Mayoritas Kepala Daerah Tolak Kenaikan Iuran BPJS
Cari Berita

Advertisement

Mayoritas Kepala Daerah Tolak Kenaikan Iuran BPJS

Kamis, 05 September 2019


PADANG, PARASRIAU.COM - Pemkot Sawahlunto terus mengantisipasi rencana pemerintah menaikkan nilai premi BPJS Kesehatan. Bahkan, Wali Kota Sawahlunto, Deri Asta mengatakan, pihaknya akan menyiapkan anggaran buat menanggung beban premi peserta BPJS Kesehatan untuk masyarakat miskin dan kurang mampu yang selama ini ditanggung APBD.

Namun, untuk menyiapkan anggaran ini, Deri menyebut akan terlebih dulu berbicara dengan DPRD Sawahlunto. "Kan dari pemkot, ada beberapa masyarakat yang premi BPJS Kesehatan-nya dibayarkan APBD. Kalau nanti naik, ya kita siapkan anggaran. Nanti kita bicarakan dengan DPRD," kata Deri, Kamis (5/9).

Deri menyebut, berdasarkan catatan Pemko Sawahlunto sampai Oktober 2018 , terdapat 9 ribu peserta BPJS di kota tersebut yang preminya ditanggung APBD. Bagi Deri, jumlah tanggungan terhadap 9.000 peserta BPJS Kesehatan ini tidaklah besar bila dinilai dari segi manfaat buat masyarakat. Karena dengan anggaran tersebut pemkot dapat memfasilitasi masyarakat dalam jaminan kesehatan.

Deri mengatakan, sampai saat ini dirinya belum mendengar pemberitahuan resmi dari pemerintah pusat maupun provinsi terkait rencana kenaikan 100 persen iuran BPJS Kesehatan ini.  Deri juga belum bisa berkesimpulan bagaimana pendapat warganya terkait rencana kenaikan ini. "Secara resmi kita belum dapat informasi. Bagaimana pendapat masyarakat (umum), ya saya juga tidak bisa menanggapi karena harus ada survei pendapat masyarakat dulu," ujar Deri.
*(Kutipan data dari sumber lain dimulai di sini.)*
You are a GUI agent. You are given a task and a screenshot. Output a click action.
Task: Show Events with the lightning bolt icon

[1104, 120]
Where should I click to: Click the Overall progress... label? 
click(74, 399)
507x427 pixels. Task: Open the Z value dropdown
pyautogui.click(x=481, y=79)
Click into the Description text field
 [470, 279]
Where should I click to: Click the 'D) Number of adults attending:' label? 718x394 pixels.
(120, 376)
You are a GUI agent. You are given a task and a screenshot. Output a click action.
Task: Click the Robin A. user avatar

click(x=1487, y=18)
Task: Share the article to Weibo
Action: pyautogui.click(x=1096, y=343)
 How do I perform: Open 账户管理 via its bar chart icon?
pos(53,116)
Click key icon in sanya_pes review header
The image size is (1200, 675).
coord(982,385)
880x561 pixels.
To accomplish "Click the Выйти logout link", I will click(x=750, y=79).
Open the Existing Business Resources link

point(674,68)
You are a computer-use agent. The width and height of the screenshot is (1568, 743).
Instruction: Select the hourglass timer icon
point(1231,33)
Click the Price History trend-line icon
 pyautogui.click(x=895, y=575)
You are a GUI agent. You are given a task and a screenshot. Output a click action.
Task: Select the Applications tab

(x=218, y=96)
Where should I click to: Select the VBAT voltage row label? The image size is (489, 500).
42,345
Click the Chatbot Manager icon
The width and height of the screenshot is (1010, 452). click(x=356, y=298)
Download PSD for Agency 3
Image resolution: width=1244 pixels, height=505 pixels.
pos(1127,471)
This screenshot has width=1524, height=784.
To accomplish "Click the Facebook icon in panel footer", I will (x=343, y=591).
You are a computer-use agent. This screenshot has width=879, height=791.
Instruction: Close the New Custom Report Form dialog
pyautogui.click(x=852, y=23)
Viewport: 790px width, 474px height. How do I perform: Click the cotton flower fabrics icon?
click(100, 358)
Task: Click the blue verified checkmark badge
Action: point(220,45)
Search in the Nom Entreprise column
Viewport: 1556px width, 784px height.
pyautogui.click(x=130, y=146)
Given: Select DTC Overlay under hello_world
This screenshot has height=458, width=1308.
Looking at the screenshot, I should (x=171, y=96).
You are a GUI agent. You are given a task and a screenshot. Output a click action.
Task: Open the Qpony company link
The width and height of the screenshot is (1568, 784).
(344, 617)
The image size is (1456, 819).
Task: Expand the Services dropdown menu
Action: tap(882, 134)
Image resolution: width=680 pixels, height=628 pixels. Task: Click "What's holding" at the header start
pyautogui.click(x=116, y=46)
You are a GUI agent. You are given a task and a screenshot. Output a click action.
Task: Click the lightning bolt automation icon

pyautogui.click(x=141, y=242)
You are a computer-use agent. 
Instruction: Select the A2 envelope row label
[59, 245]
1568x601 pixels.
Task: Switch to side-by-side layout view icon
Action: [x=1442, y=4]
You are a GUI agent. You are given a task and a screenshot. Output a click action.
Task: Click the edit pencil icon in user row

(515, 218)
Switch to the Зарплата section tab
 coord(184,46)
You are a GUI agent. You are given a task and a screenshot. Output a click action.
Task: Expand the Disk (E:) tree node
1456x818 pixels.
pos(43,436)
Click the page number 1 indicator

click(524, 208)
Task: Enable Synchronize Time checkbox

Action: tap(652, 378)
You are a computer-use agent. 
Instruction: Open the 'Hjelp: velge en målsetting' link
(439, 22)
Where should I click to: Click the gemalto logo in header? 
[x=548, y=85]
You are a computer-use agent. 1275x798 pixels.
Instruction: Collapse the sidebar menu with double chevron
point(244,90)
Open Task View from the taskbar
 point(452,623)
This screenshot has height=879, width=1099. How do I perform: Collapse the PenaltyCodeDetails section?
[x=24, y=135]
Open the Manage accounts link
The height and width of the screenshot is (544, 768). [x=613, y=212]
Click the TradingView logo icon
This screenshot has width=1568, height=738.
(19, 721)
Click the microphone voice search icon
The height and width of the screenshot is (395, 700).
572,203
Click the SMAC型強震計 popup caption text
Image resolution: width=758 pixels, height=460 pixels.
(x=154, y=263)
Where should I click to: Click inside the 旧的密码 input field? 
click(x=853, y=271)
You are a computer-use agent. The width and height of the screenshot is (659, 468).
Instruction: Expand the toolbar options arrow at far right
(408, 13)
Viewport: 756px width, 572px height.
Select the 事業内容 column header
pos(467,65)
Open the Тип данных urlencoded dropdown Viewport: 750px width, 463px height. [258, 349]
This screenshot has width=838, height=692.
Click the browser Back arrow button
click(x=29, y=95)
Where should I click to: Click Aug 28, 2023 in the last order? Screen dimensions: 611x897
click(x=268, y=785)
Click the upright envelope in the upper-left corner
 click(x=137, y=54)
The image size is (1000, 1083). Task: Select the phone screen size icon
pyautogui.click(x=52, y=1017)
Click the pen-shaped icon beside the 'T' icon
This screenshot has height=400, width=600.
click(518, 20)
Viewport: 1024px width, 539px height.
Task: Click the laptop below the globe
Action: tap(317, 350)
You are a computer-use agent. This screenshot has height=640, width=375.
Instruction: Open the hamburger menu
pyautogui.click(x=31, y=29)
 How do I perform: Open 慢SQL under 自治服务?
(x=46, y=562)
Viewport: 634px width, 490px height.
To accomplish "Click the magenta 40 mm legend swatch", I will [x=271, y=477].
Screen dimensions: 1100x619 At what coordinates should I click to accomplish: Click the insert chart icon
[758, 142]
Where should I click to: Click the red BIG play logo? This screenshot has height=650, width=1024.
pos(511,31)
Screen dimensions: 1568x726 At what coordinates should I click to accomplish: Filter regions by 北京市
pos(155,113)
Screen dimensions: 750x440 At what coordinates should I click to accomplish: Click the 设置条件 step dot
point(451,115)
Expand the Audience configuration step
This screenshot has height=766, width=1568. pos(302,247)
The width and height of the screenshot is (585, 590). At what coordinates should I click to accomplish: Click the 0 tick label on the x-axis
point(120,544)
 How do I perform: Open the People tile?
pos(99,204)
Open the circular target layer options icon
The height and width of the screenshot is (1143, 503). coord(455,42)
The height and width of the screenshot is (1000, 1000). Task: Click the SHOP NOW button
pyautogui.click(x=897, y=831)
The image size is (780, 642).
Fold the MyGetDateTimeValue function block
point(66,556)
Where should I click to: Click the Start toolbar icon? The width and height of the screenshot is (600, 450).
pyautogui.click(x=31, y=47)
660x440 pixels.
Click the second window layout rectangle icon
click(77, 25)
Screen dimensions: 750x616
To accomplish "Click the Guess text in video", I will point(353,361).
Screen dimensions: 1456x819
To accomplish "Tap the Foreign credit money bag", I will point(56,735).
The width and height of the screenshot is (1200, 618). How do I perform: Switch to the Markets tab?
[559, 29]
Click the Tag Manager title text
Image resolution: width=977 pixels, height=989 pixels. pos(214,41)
Tapi, Deri mengaku, telah lama mengetahui adanya persoalan BPJS Kesehatan yang mengalami kerugian. Deri berharap, pemerintah pusat dalam menemukan jalan keluar persoalan BPJS Kesehatan supaya pelayanan kesehatan masyarakat Indonesia terjamin.

Pemkab Agam Keberatan Iuran BPJS Kesehatan Naik

Sementara itu, Bupati Kabupaten Agam, Indra Catri keberatan dengan rencana pemerintah pusat untuk menaikkan tarif iuran BPJS Kesehatan. Menurut Indra, pemerintah tidak mengesahkan rencana tersebut karena akan memberatkan beban pemerintah daerah. ''Sebaiknya jangan dulu lah (menaikkan iuran BPJS Kesehatan), berat nanti memungutnya,'' kata Indra melalui pesan singkat, Kamis (5/9).

Indra menyebut memang untuk biaya BPJS kelas III untuk masyarakat miskin atau kelas menengah ke bawah ditanggulangi dengan bantuan dana dari APBD. Bila iuran BPJS Kesehatan ini naik untuk semua kelas yakni kelas I, kelas II termasuk kelas III, menurut Indra akan menambah beban APBD yang ditanggung Pemda. ''Kalau harus disubsidi daerah makin berat lagi beban yang harus ditanggung Pemda,'' ujar Indra.

Seperti diketahui besaran premi bulanan BPJS Kesehatan untuk peserta mandiri kelas I dan kelas II diputuskan naik. Selain itu, tarif premi bulanan untuk penerima bantuan iuran (PBI) yang ditanggung pemerintah juga akan dinaikkan.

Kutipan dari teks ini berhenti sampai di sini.